Rule 3015(g) requires “not less than 20 days notice by mail of the time fixed for filing objections” to a proposed modification. Fed. R.Bankr.P. 3015(g). Because documents providing the hearing notice and number of days to file an objection to Trustee’s modification were provided in the record on appeal, we do not know what time period the parties fixed for objections to the modification motion. Trustee, as appellant, had the burden of providing a complete record on appeal. Fed. R.App. P. 10(b). Although they made final-plan payment within 20 days of the modification motion, Debtors did not file an objection to the modification until almost six weeks after the motion was filed. Nevertheless, the parties agree Debtors timely objected to Trustee’s proposed modification. (Along that line, at oral argument, Trustee’s counsel stated that Debtors timely objected within 20 days to Trustee’s modification. The bankruptcy court’s docket reflects, however, that the modification motion was filed on 23 March and no objection was made until 3 May.)

In sum, we cannot conclude from this record that Debtors’ objection was untimely. In any event, as discussed below, instead of holding Trustee’s modification motion untimely, the bankruptcy court should have considered it on its merits.

In concluding that Debtors were permitted to complete plan payments after Trustee had filed his proposed modification, but before a hearing on it was held, the bankruptcy court relied in part on a treatise which noted: “[T]he literal language of section 1329(a) would appear to permit a debtor to complete payments during the 20 days that a request to modify must be pending under Federal Rule of Bankruptcy Procedure 3015(g) and thereby deprive the court of the power to modify the plan”. 8 Collier on Bankruptcy ¶ 1329.08 (15th ed.2004).

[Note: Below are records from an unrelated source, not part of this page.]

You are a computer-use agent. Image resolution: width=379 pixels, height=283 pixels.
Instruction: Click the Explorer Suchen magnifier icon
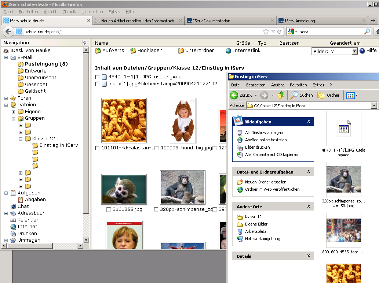(294, 95)
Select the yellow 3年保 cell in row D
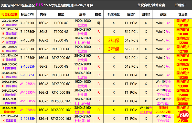Viewport: 192px width, 123px height. tap(113, 49)
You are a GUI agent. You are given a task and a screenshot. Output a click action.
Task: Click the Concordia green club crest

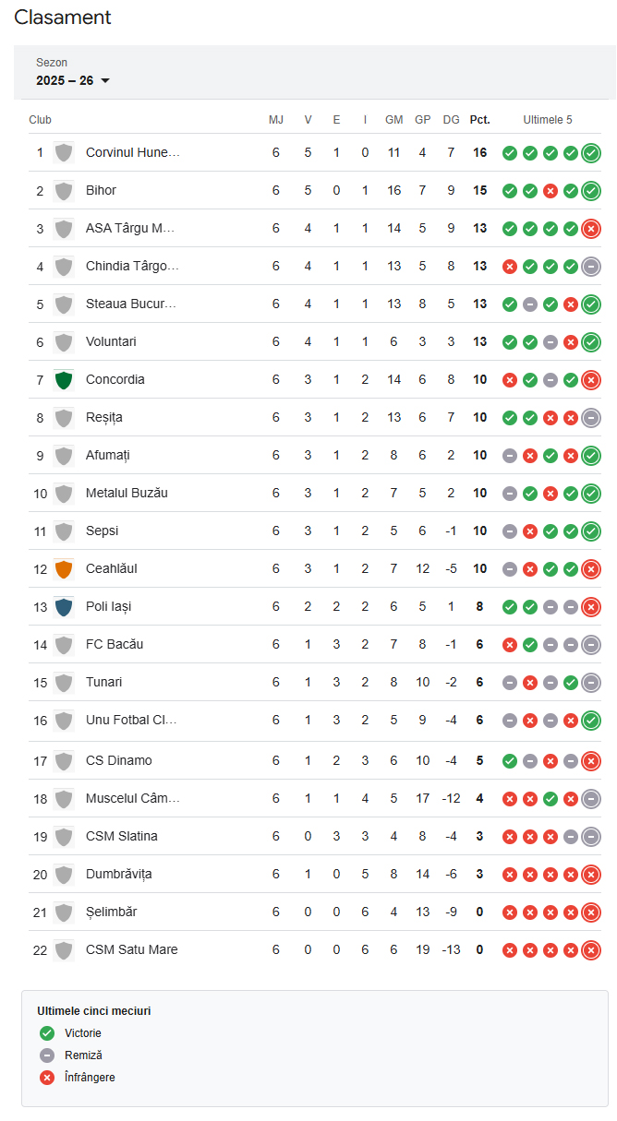(x=64, y=379)
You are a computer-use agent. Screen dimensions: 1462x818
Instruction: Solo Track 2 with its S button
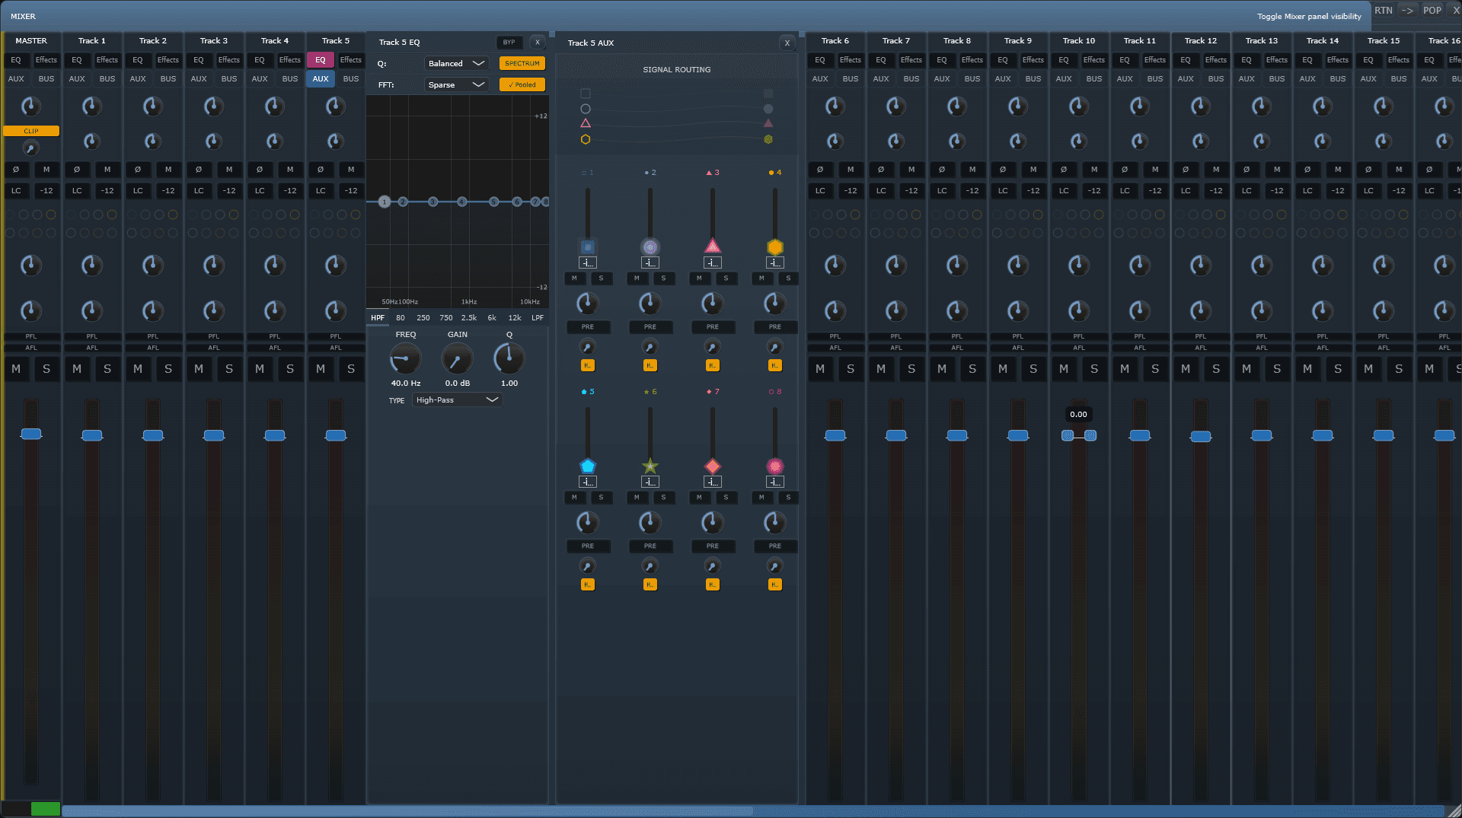tap(168, 369)
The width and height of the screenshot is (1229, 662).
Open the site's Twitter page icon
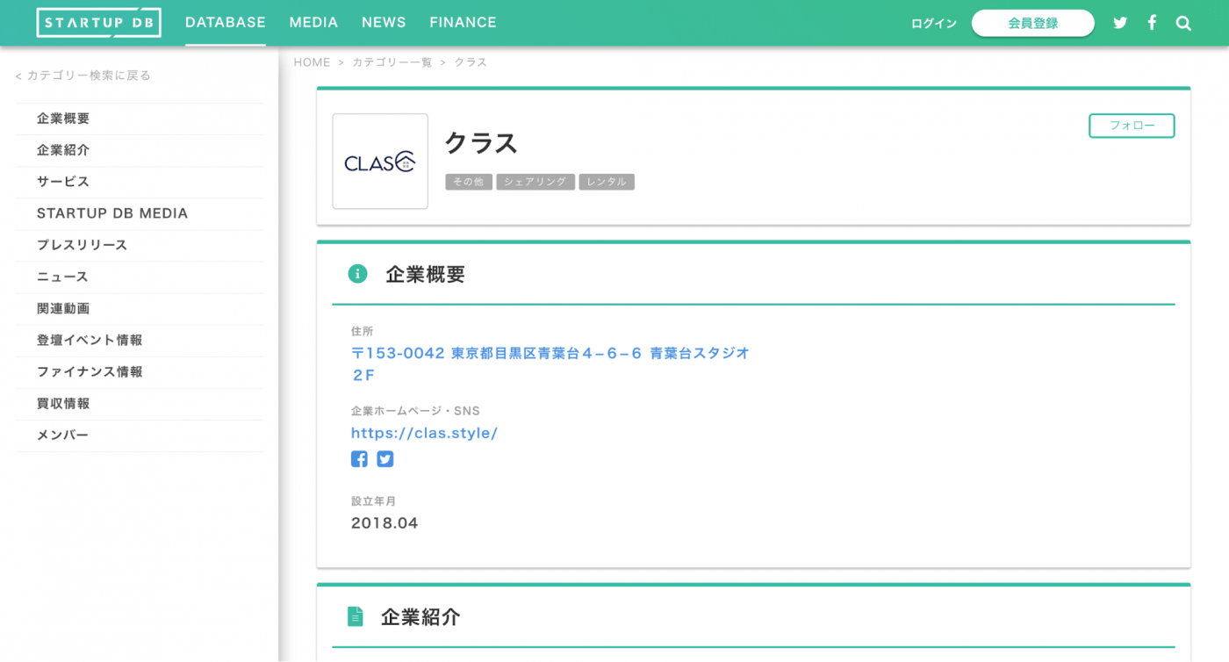tap(1120, 22)
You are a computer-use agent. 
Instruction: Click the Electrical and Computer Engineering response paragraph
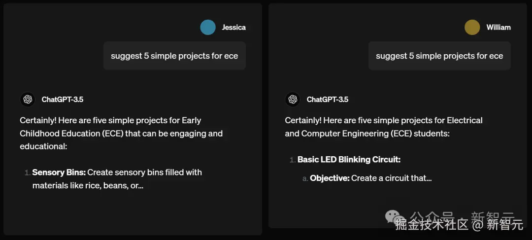tap(383, 127)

Section 1329(a), when viewed alone, could be interpreted in this fashion. But, when § 1329 is read in its entirety, within the context of chapter 13, it is improbable this is the correct or intended result. Section 1329(a) provides a plan may be modified “upon request” and “before the completion of payments”; but, § 1329(b)(2) provides that the modified plan “becomes the plan unless, after notice and a hearing, such modification is disapproved”. (Emphasis added.) Read together, both subsections show that, when a modification request is timely filed, the completion of the plan and eventual discharge of the debtor is stayed until the bankruptcy court is allowed to consider the modification on its merits. A contrary result would encourage gamesmanship on behalf of debtors and prevent them from repaying creditors “to the extent of [their] capabilities]”. In re Arnold, 869 F.2d at 242 (“Certainly Congress did not intend for debtors who experience substantially improved financial conditions after confirmation to avoid paying more to their creditors.”). Therefore, rather than disapproving it as untimely, the bankruptcy court should have considered Trustee’s proposed modification on its merits.

III.

For the foregoing reasons, the judgment is VACATED and this matter is REMANDED to district court for remand to bankruptcy court for further proceedings consistent with this opinion.

VACATED AND REMANDED. 
      
      
         Related to this, before refinancing their exempt homestead, Debtors did not — but should have — received permission from the bankruptcy court. See, e.g., In re Bergolla, 232 B.R. at 516 n. 1 (authorizing the debtors' sale of their exempt homestead). A debtor may sell or lease property of an estate, but only after "notice and a hearing”. 11 U.S.C. § 363(b); see 11 U.S.C. § 1303 (explaining that a debtor has all rights and powers of a trustee under § 363). Although Debtors’ homestead was exempt property and thus not part of the estate under 11 U.S.C. § 541, it is sufficiently analogous — and apparently required by bankruptcy judges in the Northern District of Texas — such that Debtors should have sought court approval before refinancing their home. Had they done so, this would have given Trustee an opportunity, before any refinancing occurred, to object to Debtors’ avoiding making payments to their unsecured creditors.